- _Task_:
Every line of the data below is to be retyped exactly.

(Source material)

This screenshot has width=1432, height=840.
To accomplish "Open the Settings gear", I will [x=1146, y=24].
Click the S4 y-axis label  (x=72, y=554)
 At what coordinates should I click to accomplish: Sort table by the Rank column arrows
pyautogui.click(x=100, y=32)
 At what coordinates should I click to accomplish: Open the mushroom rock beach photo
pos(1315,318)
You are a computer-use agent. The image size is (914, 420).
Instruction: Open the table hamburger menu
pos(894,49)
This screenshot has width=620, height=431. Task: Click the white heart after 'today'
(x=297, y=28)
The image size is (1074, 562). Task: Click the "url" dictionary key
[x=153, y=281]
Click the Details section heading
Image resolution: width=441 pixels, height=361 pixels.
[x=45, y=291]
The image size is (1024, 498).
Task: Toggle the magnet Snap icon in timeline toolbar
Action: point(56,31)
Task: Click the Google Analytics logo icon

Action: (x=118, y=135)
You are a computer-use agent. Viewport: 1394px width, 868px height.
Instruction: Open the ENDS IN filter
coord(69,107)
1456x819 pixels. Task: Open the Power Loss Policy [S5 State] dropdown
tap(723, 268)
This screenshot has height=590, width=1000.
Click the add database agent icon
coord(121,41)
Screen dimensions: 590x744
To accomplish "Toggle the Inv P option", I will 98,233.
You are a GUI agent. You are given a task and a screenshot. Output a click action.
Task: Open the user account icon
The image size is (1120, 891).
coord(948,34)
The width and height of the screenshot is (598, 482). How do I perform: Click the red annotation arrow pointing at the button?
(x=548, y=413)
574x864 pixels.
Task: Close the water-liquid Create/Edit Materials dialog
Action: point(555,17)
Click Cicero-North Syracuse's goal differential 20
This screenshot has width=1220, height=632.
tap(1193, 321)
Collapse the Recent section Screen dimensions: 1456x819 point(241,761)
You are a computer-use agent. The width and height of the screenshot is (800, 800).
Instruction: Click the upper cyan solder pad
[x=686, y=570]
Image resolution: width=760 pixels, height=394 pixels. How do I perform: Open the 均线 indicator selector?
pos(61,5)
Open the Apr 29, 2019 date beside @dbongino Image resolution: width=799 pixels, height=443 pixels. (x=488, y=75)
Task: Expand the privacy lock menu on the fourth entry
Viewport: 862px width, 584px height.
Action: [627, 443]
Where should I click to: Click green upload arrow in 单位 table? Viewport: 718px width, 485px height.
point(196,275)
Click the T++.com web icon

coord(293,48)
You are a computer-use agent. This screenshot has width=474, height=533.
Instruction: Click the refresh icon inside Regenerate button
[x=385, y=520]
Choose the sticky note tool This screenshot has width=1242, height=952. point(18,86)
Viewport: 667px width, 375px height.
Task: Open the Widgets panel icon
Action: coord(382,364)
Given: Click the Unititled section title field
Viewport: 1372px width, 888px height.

(End Source material)

- _Expected answer_:
This screenshot has width=1432, height=840.
To accomplish "Open the Settings gear", I will [x=1146, y=24].
Click the S4 y-axis label  (x=72, y=554)
 At what coordinates should I click to accomplish: Sort table by the Rank column arrows
pyautogui.click(x=100, y=32)
 At what coordinates should I click to accomplish: Open the mushroom rock beach photo
pos(1315,318)
You are a computer-use agent. The image size is (914, 420).
Instruction: Open the table hamburger menu
pos(894,49)
This screenshot has width=620, height=431. Task: Click the white heart after 'today'
(x=297, y=28)
The image size is (1074, 562). Task: Click the "url" dictionary key
[x=153, y=281]
Click the Details section heading
Image resolution: width=441 pixels, height=361 pixels.
[x=45, y=291]
The image size is (1024, 498).
Task: Toggle the magnet Snap icon in timeline toolbar
Action: point(56,31)
Task: Click the Google Analytics logo icon

Action: (x=118, y=135)
You are a computer-use agent. Viewport: 1394px width, 868px height.
Instruction: Open the ENDS IN filter
coord(69,107)
1456x819 pixels. Task: Open the Power Loss Policy [S5 State] dropdown
tap(723, 268)
This screenshot has height=590, width=1000.
Click the add database agent icon
coord(121,41)
Screen dimensions: 590x744
To accomplish "Toggle the Inv P option", I will 98,233.
You are a GUI agent. You are given a task and a screenshot. Output a click action.
Task: Open the user account icon
The image size is (1120, 891).
coord(948,34)
The width and height of the screenshot is (598, 482). How do I perform: Click the red annotation arrow pointing at the button?
(x=548, y=413)
574x864 pixels.
Task: Close the water-liquid Create/Edit Materials dialog
Action: point(555,17)
Click Cicero-North Syracuse's goal differential 20
This screenshot has width=1220, height=632.
tap(1193, 321)
Collapse the Recent section Screen dimensions: 1456x819 point(241,761)
You are a computer-use agent. The width and height of the screenshot is (800, 800).
Instruction: Click the upper cyan solder pad
[x=686, y=570]
Image resolution: width=760 pixels, height=394 pixels. How do I perform: Open the 均线 indicator selector?
pos(61,5)
Open the Apr 29, 2019 date beside @dbongino Image resolution: width=799 pixels, height=443 pixels. (x=488, y=75)
Task: Expand the privacy lock menu on the fourth entry
Viewport: 862px width, 584px height.
Action: [627, 443]
Where should I click to: Click green upload arrow in 单位 table? Viewport: 718px width, 485px height.
point(196,275)
Click the T++.com web icon

coord(293,48)
You are a computer-use agent. This screenshot has width=474, height=533.
Instruction: Click the refresh icon inside Regenerate button
[x=385, y=520]
Choose the sticky note tool This screenshot has width=1242, height=952. point(18,86)
Viewport: 667px width, 375px height.
Task: Open the Widgets panel icon
Action: coord(382,364)
Given: Click the Unititled section title field
Viewport: 1372px width, 888px height.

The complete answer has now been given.